Lawson v. State

557 So. 2d 1311, 1989 Ala. Crim. App. LEXIS 672, 1989 WL 112198
CourtCourt of Criminal Appeals of Alabama
DecidedJuly 21, 1989
Docket6 Div. 790
StatusPublished
Cited by3 cases

This text of 557 So. 2d 1311 (Lawson v. State) is published on Counsel Stack Legal Research, covering Court of Criminal Appeals of Alabama primary law. Counsel Stack provides free access to over 12 million legal documents including statutes, case law, regulations, and constitutions.

Bluebook
Lawson v. State, 557 So. 2d 1311, 1989 Ala. Crim. App. LEXIS 672, 1989 WL 112198 (Ala. Ct. App. 1989).

Opinion

TAYLOR, Presiding Judge.

Appellant Roderick Lawson was convicted of rape in the first degree, a violation of § 13A-6-61, Code of Alabama 1975. He was sentenced to life imprisonment.

The state’s evidence tended to show that on July 19, 1986, a sixteen-year-old female was forcibly raped in her home by three men. The victim’s mother testified that on that evening she was awakened by two men who forced their way into her bedroom. She stated that the men, at that time, had towels across their faces. One of the men had a gun. They pushed her to the floor and tied her hands and feet with a telephone cord and placed a stocking in her mouth. They threatened her, saying that if she told anybody “they would come back and get her.” One man proceeded to look through her closet and dresser. That man then removed the towel from his face and she was able to see him.

The men then went into the daughter's room. She was awakened by a flashlight in her face. Three men were standing in front of her. She testified that she felt a gun barrel at her left eye. She said the three men then started discussing her body. They each in turn proceeded to have sexual intercourse with her. The third man came back into the room and said “bend over and let Big Rod in.” That man then proceeded to have anal sex with her. The victim could not positively identify any of the men.
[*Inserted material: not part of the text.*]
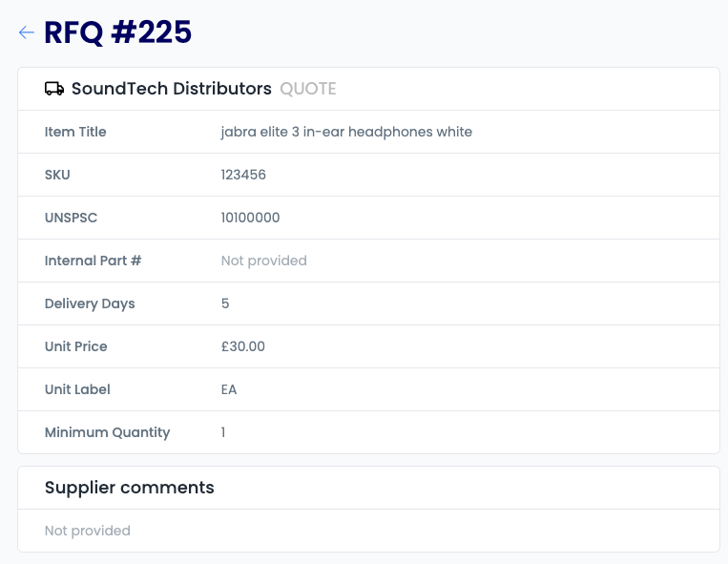Click the Supplier comments section heading
Viewport: 728px width, 564px height.
pyautogui.click(x=130, y=488)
Appellant's fingerprint was found on a photograph that was kept on the wall in the victim’s room. The victim testified that she had carried this photograph around in her purse for many months before finally putting it on her bedroom wall. She stated that approximately two months before the rape, she had wiped the photograph on her pants before putting it on the wall.

Prior to trial, appellant’s counsel moved to suppress the fingerprint found on the photograph in the victim’s room and the in-court identification of the appellant by" the victim’s mother.

[1313]*1313I

Appellant contends that the trial court erred to reversal in denying his motion to suppress the fingerprint found on the photograph located in the victim’s room. Appellant’s counsel, prior to trial, made attempts through discovery to obtain the picture on which appellant’s fingerprint was found. Appellant’s counsel had been informed of the fact that appellant’s fingerprint was found on the photograph. The district attorney stated at the suppression hearing that his staff had been searching for the past ten days for the photograph but that it could not be located.

Appellant argues that the failure of the state to furnish the photograph violated his due process rights and the rule articulated in Brady v. Maryland, 373 U.S. 83, 83 S.Ct. 1194, 10 L.Ed.2d 215 (1963). As stated in Brady:

“[Suppression by the prosecution of evidence favorable to an accused upon request violates due process where the evidence is material either to guilt or to punishment, irrespective of the good faith or bad faith of the prosecution. “... A prosecution that withholds evidence on demand of an accused which, if made available, would tend to exculpate him or reduce the penalty helps shape a trial that bears heavily on the defendant.”

In the recent United States Supreme Court case of Arizona v. Youngblood, 488 U.S. 51, 109 S.Ct. 333, 102 L.Ed.2d 281 (1988), the court faced a situation where the state had failed to preserve evidentiary material “of which no more could be said than that it could have been subjected to tests, the results of which might have exonerated the defendant.” The Supreme Court held that “unless a criminal defendant can show bad faith on the part of the police, failure to preserve potentially useful evidence does not constitute a denial of due process of law.”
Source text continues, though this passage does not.